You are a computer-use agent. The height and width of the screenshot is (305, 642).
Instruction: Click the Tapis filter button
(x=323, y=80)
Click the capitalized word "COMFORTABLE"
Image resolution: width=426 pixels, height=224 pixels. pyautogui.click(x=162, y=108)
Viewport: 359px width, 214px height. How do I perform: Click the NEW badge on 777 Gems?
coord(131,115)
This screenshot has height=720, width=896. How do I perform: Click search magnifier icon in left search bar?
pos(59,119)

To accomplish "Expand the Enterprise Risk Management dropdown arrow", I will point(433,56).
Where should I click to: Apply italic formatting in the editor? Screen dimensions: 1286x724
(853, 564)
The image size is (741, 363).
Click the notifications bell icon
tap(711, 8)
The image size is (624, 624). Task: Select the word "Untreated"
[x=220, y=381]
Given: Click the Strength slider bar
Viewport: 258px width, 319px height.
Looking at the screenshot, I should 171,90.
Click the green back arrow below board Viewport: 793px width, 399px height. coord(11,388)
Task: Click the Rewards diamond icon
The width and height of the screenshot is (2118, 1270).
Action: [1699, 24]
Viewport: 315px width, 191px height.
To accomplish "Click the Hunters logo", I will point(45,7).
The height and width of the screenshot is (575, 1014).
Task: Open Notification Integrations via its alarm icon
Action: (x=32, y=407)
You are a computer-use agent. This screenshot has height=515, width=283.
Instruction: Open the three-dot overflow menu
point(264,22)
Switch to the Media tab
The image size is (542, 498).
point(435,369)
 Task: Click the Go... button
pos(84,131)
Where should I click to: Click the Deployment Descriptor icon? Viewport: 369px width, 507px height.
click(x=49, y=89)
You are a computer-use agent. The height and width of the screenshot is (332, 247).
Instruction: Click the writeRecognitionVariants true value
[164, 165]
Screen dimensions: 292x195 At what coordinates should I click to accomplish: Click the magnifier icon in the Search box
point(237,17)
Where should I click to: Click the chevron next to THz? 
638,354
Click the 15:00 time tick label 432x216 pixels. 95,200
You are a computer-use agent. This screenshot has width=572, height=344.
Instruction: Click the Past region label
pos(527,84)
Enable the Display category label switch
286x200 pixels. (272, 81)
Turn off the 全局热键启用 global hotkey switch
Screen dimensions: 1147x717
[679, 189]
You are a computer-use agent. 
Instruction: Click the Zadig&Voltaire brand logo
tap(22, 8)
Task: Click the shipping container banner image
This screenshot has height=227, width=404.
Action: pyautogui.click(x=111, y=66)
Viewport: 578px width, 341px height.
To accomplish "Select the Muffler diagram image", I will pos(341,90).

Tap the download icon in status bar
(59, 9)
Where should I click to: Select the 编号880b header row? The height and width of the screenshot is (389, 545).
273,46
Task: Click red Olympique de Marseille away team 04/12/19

##########

▶ **YOUR ASSIGNMENT**: Please return every line of the data, unaltered.

▶ **EXERCISE OUTPUT**:
You are a computer-use agent. The height and width of the screenshot is (305, 642).
Instruction: Click the Tapis filter button
(x=323, y=80)
Click the capitalized word "COMFORTABLE"
Image resolution: width=426 pixels, height=224 pixels. pyautogui.click(x=162, y=108)
Viewport: 359px width, 214px height. How do I perform: Click the NEW badge on 777 Gems?
coord(131,115)
This screenshot has height=720, width=896. How do I perform: Click search magnifier icon in left search bar?
pos(59,119)

To accomplish "Expand the Enterprise Risk Management dropdown arrow", I will point(433,56).
Where should I click to: Apply italic formatting in the editor? Screen dimensions: 1286x724
(853, 564)
The image size is (741, 363).
Click the notifications bell icon
tap(711, 8)
The image size is (624, 624). Task: Select the word "Untreated"
[x=220, y=381]
Given: Click the Strength slider bar
Viewport: 258px width, 319px height.
Looking at the screenshot, I should 171,90.
Click the green back arrow below board Viewport: 793px width, 399px height. coord(11,388)
Task: Click the Rewards diamond icon
The width and height of the screenshot is (2118, 1270).
Action: [1699, 24]
Viewport: 315px width, 191px height.
To accomplish "Click the Hunters logo", I will point(45,7).
The height and width of the screenshot is (575, 1014).
Task: Open Notification Integrations via its alarm icon
Action: (x=32, y=407)
You are a computer-use agent. This screenshot has height=515, width=283.
Instruction: Open the three-dot overflow menu
point(264,22)
Switch to the Media tab
The image size is (542, 498).
point(435,369)
 Task: Click the Go... button
pos(84,131)
Where should I click to: Click the Deployment Descriptor icon? Viewport: 369px width, 507px height.
click(x=49, y=89)
You are a computer-use agent. The height and width of the screenshot is (332, 247).
Instruction: Click the writeRecognitionVariants true value
[164, 165]
Screen dimensions: 292x195 At what coordinates should I click to accomplish: Click the magnifier icon in the Search box
point(237,17)
Where should I click to: Click the chevron next to THz? 
638,354
Click the 15:00 time tick label 432x216 pixels. 95,200
You are a computer-use agent. This screenshot has width=572, height=344.
Instruction: Click the Past region label
pos(527,84)
Enable the Display category label switch
286x200 pixels. (272, 81)
Turn off the 全局热键启用 global hotkey switch
Screen dimensions: 1147x717
[679, 189]
You are a computer-use agent. 
Instruction: Click the Zadig&Voltaire brand logo
tap(22, 8)
Task: Click the shipping container banner image
This screenshot has height=227, width=404.
Action: pyautogui.click(x=111, y=66)
Viewport: 578px width, 341px height.
To accomplish "Select the Muffler diagram image", I will pos(341,90).

Tap the download icon in status bar
(59, 9)
Where should I click to: Select the 编号880b header row? The height and width of the screenshot is (389, 545).
273,46
Task: Click red Olympique de Marseille away team 04/12/19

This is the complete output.